Five former employees told Reuters that Microsoft quietly dealt with a hack of its vulnerabilities and bug reports database back in 2013 without telling anyone.
The former employees say Microsoft fixed all bugs and vulnerabilities contained in the hacked database within months so that the flaws would have limited use against its users.
Microsoft also investigated breaches at third-party companies in the following period to see if any of the vulnerabilities contained within the breached database were deployed in live attacks. The company did not find any evidence.
Hack carried out by Wild Neutron APT
Reuters claims the attack was carried out by a cyber-espionage group known under various names, such as Wild Neutron, Morpho, Jripbot, Butterfly, ZeroWing, or Sphinx Moth.
These hacks came to light in February 2013. A few weeks after, Microsoft also issued a brief statement admitting a similar breach, but said the attackers had limited access to its network.
“As reported by Facebook and Apple, Microsoft can confirm that we also recently experienced a similar security intrusion,” Microsoft said, back then. “We found a small number of computers, including some in our Mac business unit, that were infected by malicious software using techniques similar to those documented by other organizations. We have no evidence of customer data being affected, and our investigation is ongoing.”
The Wild Neutron attacks on Twitter and Facebook were carried out via drive-by downloads that exploited a Java zero-day (CVE-2013-0422). Attackers lured Twitter and Facebook employees on hacked forums (iphonedevsdk.com, and others) where they served an automated Java zero-day exploit.
Wild Neutron went into hiding after its operations were discovered, but returned to action in 2014 and 2015 with new attacks against a wider range of targets, as described in these reports [1, 2, 3, 4].

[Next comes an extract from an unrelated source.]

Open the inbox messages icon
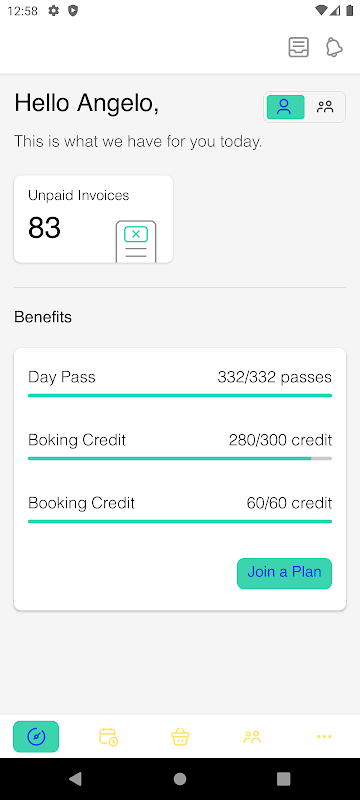The height and width of the screenshot is (800, 360). coord(298,47)
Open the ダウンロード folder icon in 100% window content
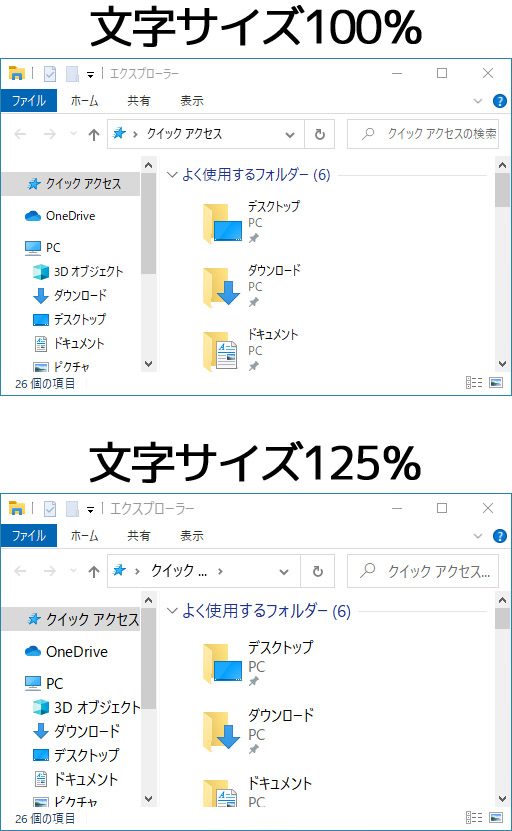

Mozilla chose a better way to deal with a similar incident
Microsoft is not the first company to have its vulnerabilities and bug reports database hacked. Mozilla suffered a similar incident in 2015, but the organization came clean about the attack, sharing all the available facts.
Microsoft is also not the first major company to suffer a data breach at the hands of an advanced cyber-espionage unit. In 2015, Kaspersky admitted to having been compromised by the Duqu 2.0 APT, which later turned out to be Israel’s intelligence agency gathering data on Kasperksy‘s possible involvement with the Russian government.
Bitdefender also suffered a similar data breach in 2015, but that was only a mundane hacker trying to extort the company.
After the WannaCry outbreak earlier this year, Microsoft’s Chief Legal Officer Brad Smith likened the NSA losing its cyber-weapons to the US military losing its Tomahawk missiles. Ironically, this is what appears to have happened to Microsoft in 2013, and the company kept it under wraps without even warning users of the possible danger.